Cronaca
Roma, la gestione dei rifiuti va meglio (ma si potrebbe fare di più)
Meglio ma ancora insufficiente. Questa, in sintesi, la valutazione dell’Antitrust sull’andamento 2024 del servizio di gestione dei rifiuti e igiene urbana affidato a AMA a Roma. Il parere dell’Autorità è stato emesso nel perimetro delle sue competenze di revisione dei dati di monitoraggio dell’andamento dei servizi pubblici locali: servizi alla persona, trasporti e rifiuti, contenuti nel documento “Ricognizione 2025” redatto da Roma Capitale.
Nello specifico, oltre ad analizzare l’andamento economico-finanziario della società in-house AMA, lo stato di attuazione del piano di risanamento industriale e quello per il ripianamento dei 46,5 milioni di euro di perdite del 2023, il documento dell’Autorità Garante della Concorrenza e del Mercato si è espresso sulla qualità del servizio rispetto agli obblighi contrattuali e rispetto alla qualità percepita dagli utenti. Questi ultimi rimangono in generale sotto gli obiettivi come certificato dall’annuale indagine Acos, e nello specifico si attestano a 4,9 su dieci per la pulizia delle strade (da 4,8 nel 2024) e 5,1 per la raccolta dei rifiuti (da 4,9 del 2024). Particolarmente poco performante il servizio di spazzamento e lavaggio stradale con parametri qualitativi insufficienti in 62% delle zone del territorio cittadino.
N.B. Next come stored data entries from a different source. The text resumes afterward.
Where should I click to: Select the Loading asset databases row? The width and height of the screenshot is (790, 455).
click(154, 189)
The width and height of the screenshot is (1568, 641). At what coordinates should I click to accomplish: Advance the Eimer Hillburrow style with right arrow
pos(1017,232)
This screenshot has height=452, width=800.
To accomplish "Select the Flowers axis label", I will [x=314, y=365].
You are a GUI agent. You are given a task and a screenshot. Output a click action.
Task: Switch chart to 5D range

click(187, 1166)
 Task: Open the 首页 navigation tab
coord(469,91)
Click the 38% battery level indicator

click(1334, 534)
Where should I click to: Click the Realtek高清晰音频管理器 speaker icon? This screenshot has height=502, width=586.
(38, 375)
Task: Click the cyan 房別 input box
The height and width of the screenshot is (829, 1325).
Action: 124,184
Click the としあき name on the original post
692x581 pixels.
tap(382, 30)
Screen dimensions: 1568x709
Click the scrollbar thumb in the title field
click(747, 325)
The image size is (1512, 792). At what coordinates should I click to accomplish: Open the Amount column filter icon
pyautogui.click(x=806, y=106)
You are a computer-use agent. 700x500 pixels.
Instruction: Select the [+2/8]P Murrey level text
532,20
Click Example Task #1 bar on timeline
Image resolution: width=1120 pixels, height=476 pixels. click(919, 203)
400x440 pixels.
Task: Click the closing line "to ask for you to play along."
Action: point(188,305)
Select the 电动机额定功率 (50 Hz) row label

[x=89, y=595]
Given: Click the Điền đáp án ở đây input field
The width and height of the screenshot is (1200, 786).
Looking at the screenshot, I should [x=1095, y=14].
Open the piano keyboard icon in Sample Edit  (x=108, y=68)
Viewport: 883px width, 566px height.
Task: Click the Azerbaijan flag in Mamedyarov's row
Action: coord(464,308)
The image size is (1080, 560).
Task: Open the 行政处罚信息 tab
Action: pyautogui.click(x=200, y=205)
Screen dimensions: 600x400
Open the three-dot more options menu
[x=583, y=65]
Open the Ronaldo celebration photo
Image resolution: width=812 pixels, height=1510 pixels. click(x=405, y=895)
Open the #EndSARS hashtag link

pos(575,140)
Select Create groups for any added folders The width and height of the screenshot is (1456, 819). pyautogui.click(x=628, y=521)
Queste criticità spingono l’Autorità a esortare Roma ad aprirsi al mercato. Fin qui nulla di sensazionale per un’autorità che ha nel DNA il compito di aprire i mercati e tutelare la libera competizione. Nel rapporto si invita l’Amministrazione a valutare “concretamente l’opportunità di perseguire obiettivi di maggiore efficienza e qualità del servizio di spazzamento e lavaggio stradale, procedendo attraverso una suddivisione del territorio cittadino in aree individuate secondo predeterminati criteri tecnici e logistici, al fine di porre a gara il suddetto servizio in alcune di queste, mantenendo invece l’operatore in house nel resto del territorio cittadino, almeno in una prima fase”. In sostanza il Comune viene invitato a suddividere il territorio in aree per gara con affidamento del servizio di pulizia per lotti per un periodo limitato durante il quale i risultati del servizio a cura della gestione privata sono monitorati e confrontati con i parametri di qualità erogata da AMA. Sulla base della comparazione il Comune si riserva una possibile estensione delle zone messe a gara. Il modello organizzativo della “concorrenza per confronto” tra gestore pubblico e privato incentiva l’operatore in-house a migliorare le proprie performance attraverso il continuo paragone tra gli operatori.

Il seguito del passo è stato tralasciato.